Frankenstein, or, The Modern Prometheus - Mary Shelley (re-read)
The Scarlet Pimpernel - Baroness Emmuska Orczy (re-read)
Sir Percy Leads the Band - Baroness Emmuska Orczy
The League of the Scarlet Pimpernel - Baroness Emmuska Orczy
The Elusive Pimpernel - Baroness Emmuska Orczy (re-read)
A Court of Thorns and Roses - Sarah J Mass
Best Fairy Tales - Hans Christian Andersen (translated by Jean Hersholt)
A Christmas Carol - Charles Dickens (re-read)
Non-Fiction
A year in the life of Ancient Egypt and the real lives of the people who lived there - Donald P Ryan
Persians: The Age of the Great Kings - Lloyd LLewellyn-Jones
American Prometheus: The Tragedy and Triumph of J Robert Oppenheimer- Kai Bird and Martin J Sherwin
Divine Might: Goddesses in Greek Myth - Natalie Haynes
The Splendid and the Vile: Churchill, Family, and Defiance during the bombing of London - Erik Larson
The History of the World: From the Dawn of Humanity to the Modern Age - Frank Welsh
Pagan Britain - Ronald Hutton
Unruly: A History of England’s Kings and Queens - David Mitchell
Burn it Down: Power, Complicity, and a Call for Change in Hollywood - Maureen Ryan
Montaigne: A Very Short Introduction - William H Hamlin
Essays: A Selection - Michel de Montaigne (translated and edited by M.A. Screech)
Hey Honey, I’m Homo: Sitcoms, Specials, and the Queering of American Culture - Matt Baume
Shakespeare: The Man Who Pays the Rent - Judi Dench (with Brendan O’Hea)
What I Ate in One Year (and related thoughts) - Stanley Tucci
What I liked
I enjoyed most of what I read this year, including revisiting some older books with new eyes, finally getting around to some classics from my TBR list (with a few detours), and general mix of history and biography/memoir.
My favourite book of the year, and now up there with my favourite books of all time, is Piranesi, something that has been on the list a while and yet something I have successfully avoided spoilers for. I went in completely blind and so glad I did because the way this story washed over me is one of those very rare things and I loved loved loved reading this book.
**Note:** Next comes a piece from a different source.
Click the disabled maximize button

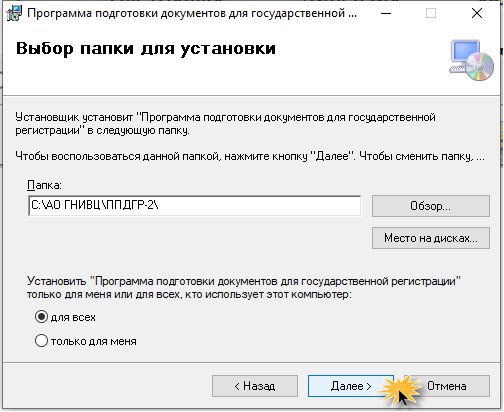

I also really enjoyed A Gentleman in Moscow (the tv adaptation was sadly a bit of a disappointment). There’s a fine line between whimsical and twee and while that line likely differs for everyone, for me it successfully kept just on the side of whimsy - or maybe I just love a literary reference and this was full of them. It also inspired me to check out the works of Montaigne which I found interesting in context.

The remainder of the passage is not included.